Activity:
Print out the data below in full and exactly, skipping the pictures.

Records contained in a dataset:
#####

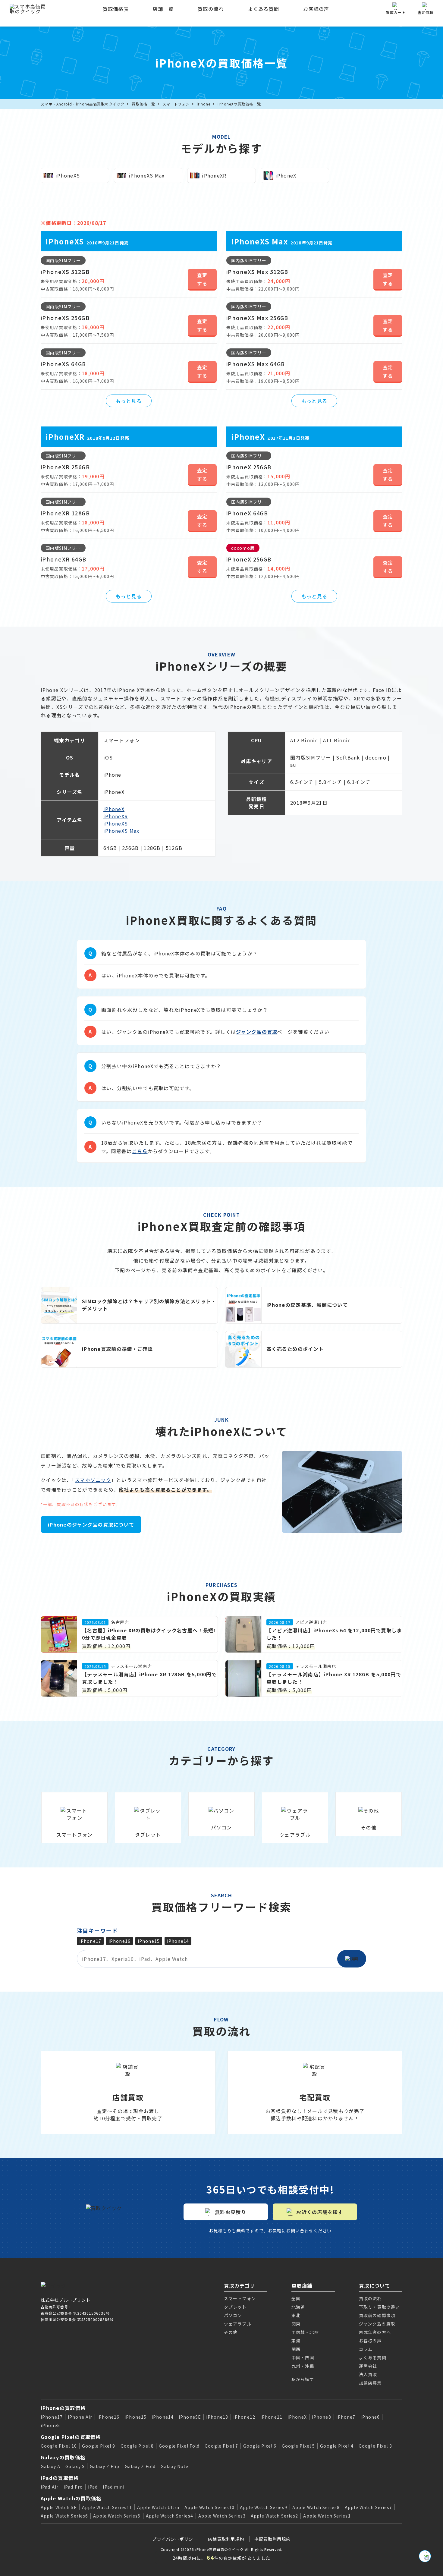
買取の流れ (211, 8)
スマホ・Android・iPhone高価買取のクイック (82, 103)
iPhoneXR (115, 816)
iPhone (203, 103)
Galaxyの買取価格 (63, 2457)
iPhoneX (113, 809)
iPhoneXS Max (121, 830)
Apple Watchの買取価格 (71, 2498)
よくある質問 (263, 8)
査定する (202, 279)
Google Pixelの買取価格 (71, 2436)
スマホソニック (93, 1479)
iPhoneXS (115, 823)
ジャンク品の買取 (256, 1031)
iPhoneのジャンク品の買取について (91, 1524)
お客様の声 (316, 8)
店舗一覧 (163, 8)
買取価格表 (116, 8)
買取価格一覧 (143, 103)
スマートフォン (176, 103)
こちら (140, 1151)
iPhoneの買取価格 (63, 2407)
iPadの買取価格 (60, 2477)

#####

Solved problem:
買取の流れ (211, 8)
スマホ・Android・iPhone高価買取のクイック (82, 103)
iPhoneXR (115, 816)
iPhone (203, 103)
Galaxyの買取価格 (63, 2457)
iPhoneX (113, 809)
iPhoneXS Max (121, 830)
Apple Watchの買取価格 (71, 2498)
よくある質問 (263, 8)
査定する (202, 279)
Google Pixelの買取価格 (71, 2436)
スマホソニック (93, 1479)
iPhoneXS (115, 823)
ジャンク品の買取 (256, 1031)
iPhoneのジャンク品の買取について (91, 1524)
お客様の声 (316, 8)
店舗一覧 (163, 8)
買取価格表 (116, 8)
買取価格一覧 (143, 103)
スマートフォン (176, 103)
こちら (140, 1151)
iPhoneの買取価格 (63, 2407)
iPadの買取価格 (60, 2477)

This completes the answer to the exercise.